[Start of section]
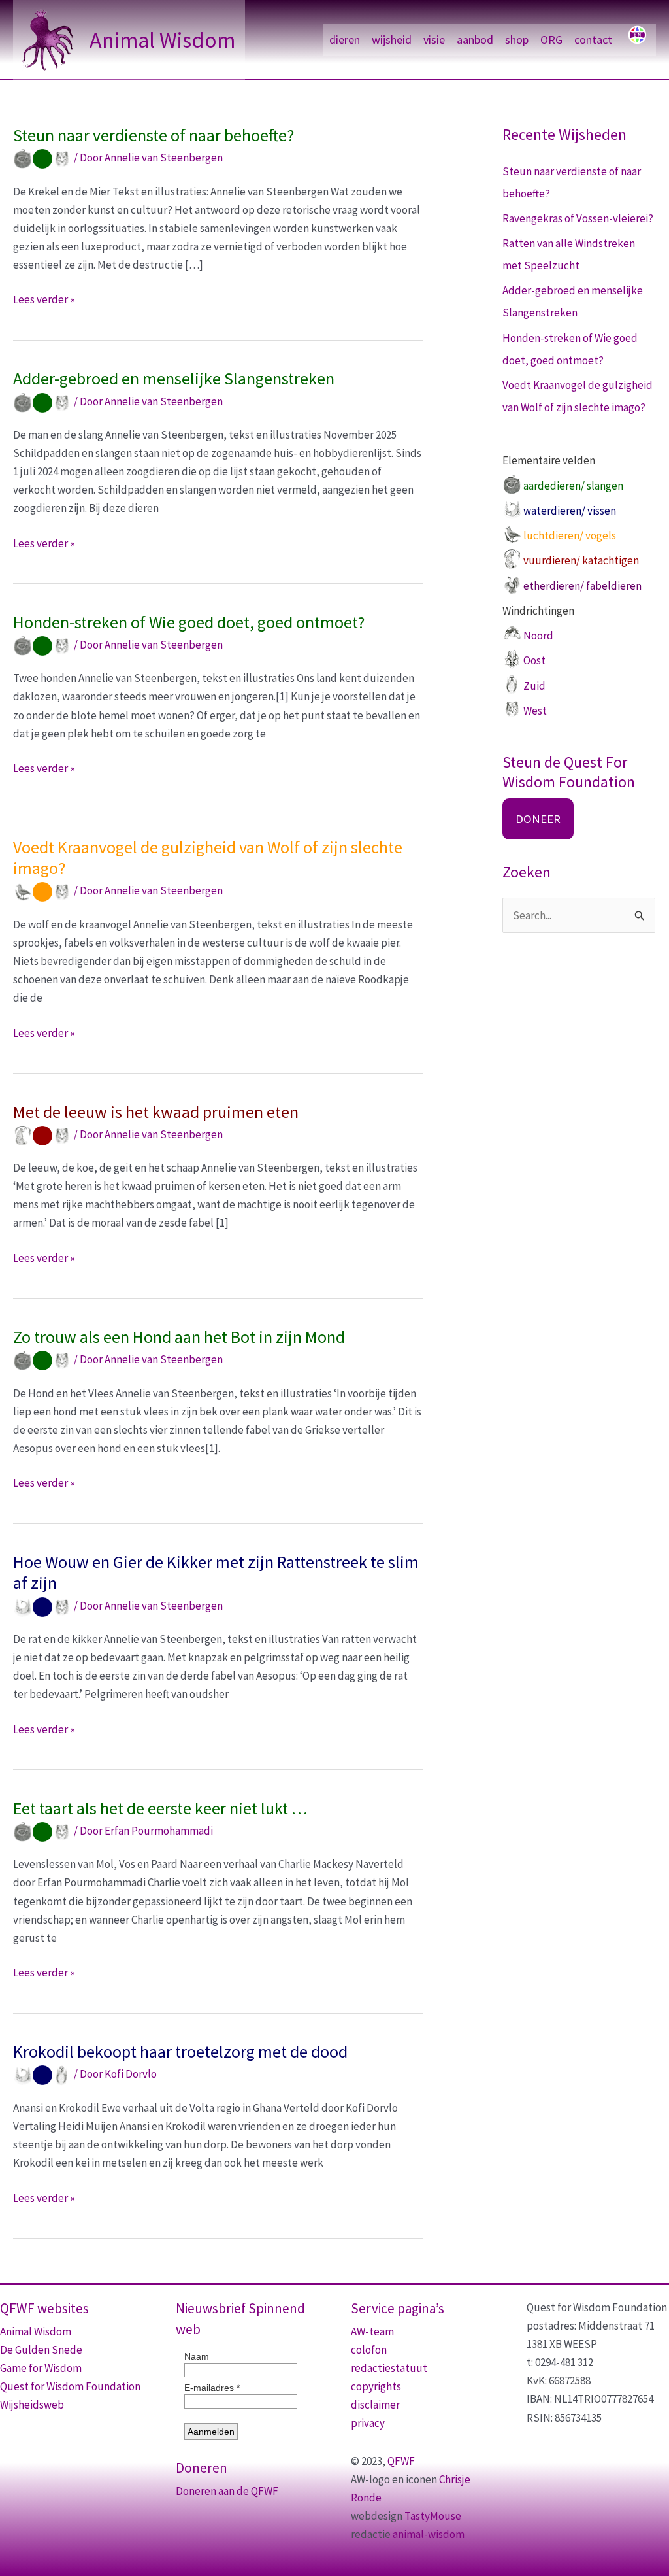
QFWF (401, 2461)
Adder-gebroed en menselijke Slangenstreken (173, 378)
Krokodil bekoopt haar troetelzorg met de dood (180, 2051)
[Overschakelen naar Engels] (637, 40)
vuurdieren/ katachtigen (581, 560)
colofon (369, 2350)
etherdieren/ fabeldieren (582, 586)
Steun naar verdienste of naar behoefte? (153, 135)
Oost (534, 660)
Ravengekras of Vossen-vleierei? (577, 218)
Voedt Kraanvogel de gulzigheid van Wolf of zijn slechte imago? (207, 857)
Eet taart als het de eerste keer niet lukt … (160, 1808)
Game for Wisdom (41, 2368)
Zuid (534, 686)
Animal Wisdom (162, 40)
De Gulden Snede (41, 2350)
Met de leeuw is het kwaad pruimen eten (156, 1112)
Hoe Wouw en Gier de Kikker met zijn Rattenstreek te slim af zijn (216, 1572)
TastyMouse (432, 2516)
[End of section]
§ **Work task**
Give back every entry word for word, and drop the pictures as you go.

§ **Output for this task**
QFWF (401, 2461)
Adder-gebroed en menselijke Slangenstreken (173, 378)
Krokodil bekoopt haar troetelzorg met de dood (180, 2051)
[Overschakelen naar Engels] (637, 40)
vuurdieren/ katachtigen (581, 560)
colofon (369, 2350)
etherdieren/ fabeldieren (582, 586)
Steun naar verdienste of naar behoefte? (153, 135)
Oost (534, 660)
Ravengekras of Vossen-vleierei? (577, 218)
Voedt Kraanvogel de gulzigheid van Wolf of zijn slechte imago? (207, 857)
Eet taart als het de eerste keer niet lukt … (160, 1808)
Game for Wisdom (41, 2368)
Zuid (534, 686)
Animal Wisdom (162, 40)
De Gulden Snede (41, 2350)
Met de leeuw is het kwaad pruimen eten (156, 1112)
Hoe Wouw en Gier de Kikker met zijn Rattenstreek te slim af zijn (216, 1572)
TastyMouse (432, 2516)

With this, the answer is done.